> _List of tasks_
(a) Reproduce verbatim the passage of the Galaxy Quasar riser thread starting with "# Galaxy Quasar" and going on through "the internet. Thanks.".
(b) Name every Galaxy riser or limb model that the Galaxy Quasar riser thread mentions by model name.

> _Text block_
==*==
# Galaxy Quasar 25" Riser?



## Bavarian Hart (Jul 23, 2017)

I'm wanting to get an ILF setup for bare bow, and I'm cheap. I've seen good things about the Galaxy Crescent riser but the Quasar caught my eye. Does anybody here have any info on it? Is it a rebranded riser? I trust Lancaster but can't find a thing about it on the internet. Thanks.


----------



## mseganti (Sep 15, 2017)

Someone I shoot with actually uses it, it’s not bad. He like it a lot, especially the price! I haven’t had the opportunity to shoot it, but Galaxy Is a pretty reputable company and I doubt you’re going to hate it. The riser will definitely let you get into the game and grow. If you stick with it in a couple of years you’ll get something higher end. Good luck!


----------



## SHPoet (Nov 13, 2009)

Agree.... I've shot one and really liked it. I also really like the Crescent. I use the Crescent for mid level school bows. It gives the students a feel of a real ILF setup. Their limbs are pretty good as well.


----------



## Bavarian Hart (Jul 23, 2017)

Perfect, just what I was hoping to see. Thanks for your time!


----------



## [email protected] (Oct 17, 2003)

Dear Bavarian Hart;
I will gladly offer you or your favorite Archery Pro Shop a complete satisfaction guarantee on any of the Galaxy ILF Target recurve risers and limbs. We've had tremendous success and very near zero returns or warranty issues with the Galaxy line of products. We have had several archers shooting personal bests with them including a new(3 months) recurve archer shooting in the 280's/560's with his Quasar and bronze star limbs at a tournament last week. We designed the limb profile and tips, and specified tolerances, materials and lay-up construction for the Galaxy limbs. The risers were designed for maximum performance and accuracy while providing incredible durability and value for the archer. Pro Shops across the country have found the Galaxy recurve bows to be the their most popular ILF recurves.
Thanks for your interest!


----------



## RickBac (Sep 18, 2011)

Lancaster did an awesome job with the Galaxy line. We have several archers shooting Galaxy equipment and are very happy with their quality!


----------



## biblethumpncop (May 14, 2004)

Older thread, but my daughter wants to buy one of these risers in purple to go with her new Galaxy Bronze Star limbs for barebow. Is there a max weight these can take?


----------



## Charles Robert (Jan 29, 2014)

[email protected] said:


> Dear Bavarian Hart;
> I will gladly offer you or your favorite Archery Pro Shop a complete satisfaction guarantee on any of the Galaxy ILF Target recurve risers and limbs. We've had tremendous success and very near zero returns or warranty issues with the Galaxy line of products. We have had several archers shooting personal bests with them including a new(3 months) recurve archer shooting in the 280's/560's with his Quasar and bronze star limbs at a tournament last week. We designed the limb profile and tips, and specified tolerances, materials and lay-up construction for the Galaxy limbs. The risers were designed for maximum performance and accuracy while providing incredible durability and value for the archer. Pro Shops across the country have found the Galaxy recurve bows to be the their most popular ILF recurves.
==*==
> _Information shown_
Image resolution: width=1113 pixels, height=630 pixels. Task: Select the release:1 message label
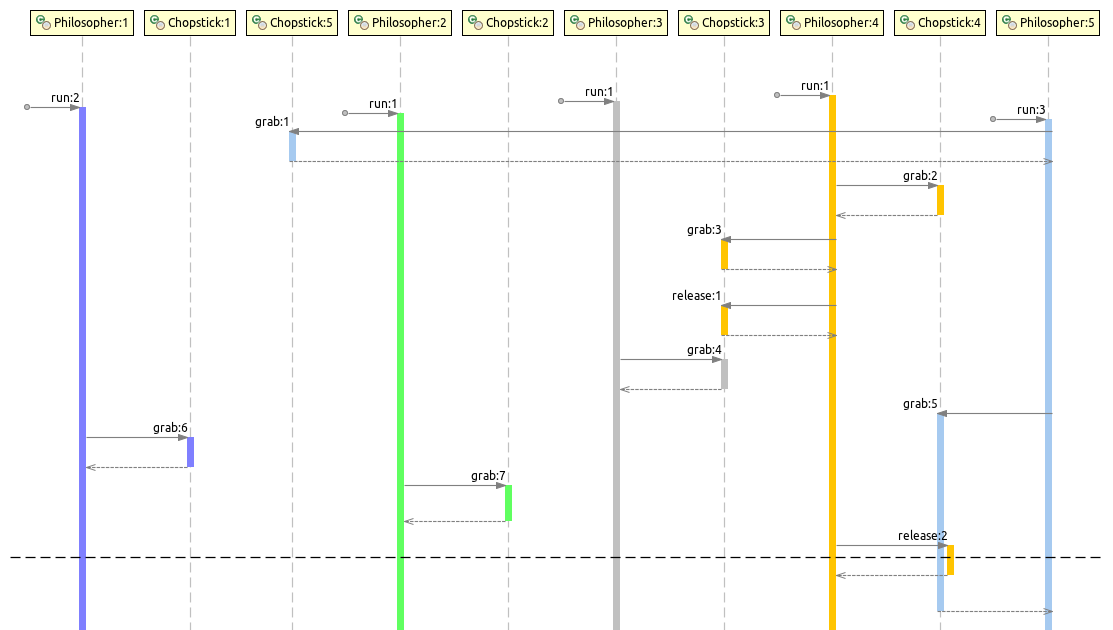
==*==
> _Answers by task_
(a)
# Galaxy Quasar 25" Riser?



## Bavarian Hart (Jul 23, 2017)

I'm wanting to get an ILF setup for bare bow, and I'm cheap. I've seen good things about the Galaxy Crescent riser but the Quasar caught my eye. Does anybody here have any info on it? Is it a rebranded riser? I trust Lancaster but can't find a thing about it on the internet. Thanks.

(b)
- Quasar (riser)
- Crescent (riser)
- Bronze Star (limbs)